**Brief**
Copy out the data so that nothing differs from the original.

**Data listing**
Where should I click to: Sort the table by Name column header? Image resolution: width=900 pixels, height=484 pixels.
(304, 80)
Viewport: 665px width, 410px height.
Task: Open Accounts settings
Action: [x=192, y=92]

**Task output**
Where should I click to: Sort the table by Name column header? Image resolution: width=900 pixels, height=484 pixels.
(304, 80)
Viewport: 665px width, 410px height.
Task: Open Accounts settings
Action: [x=192, y=92]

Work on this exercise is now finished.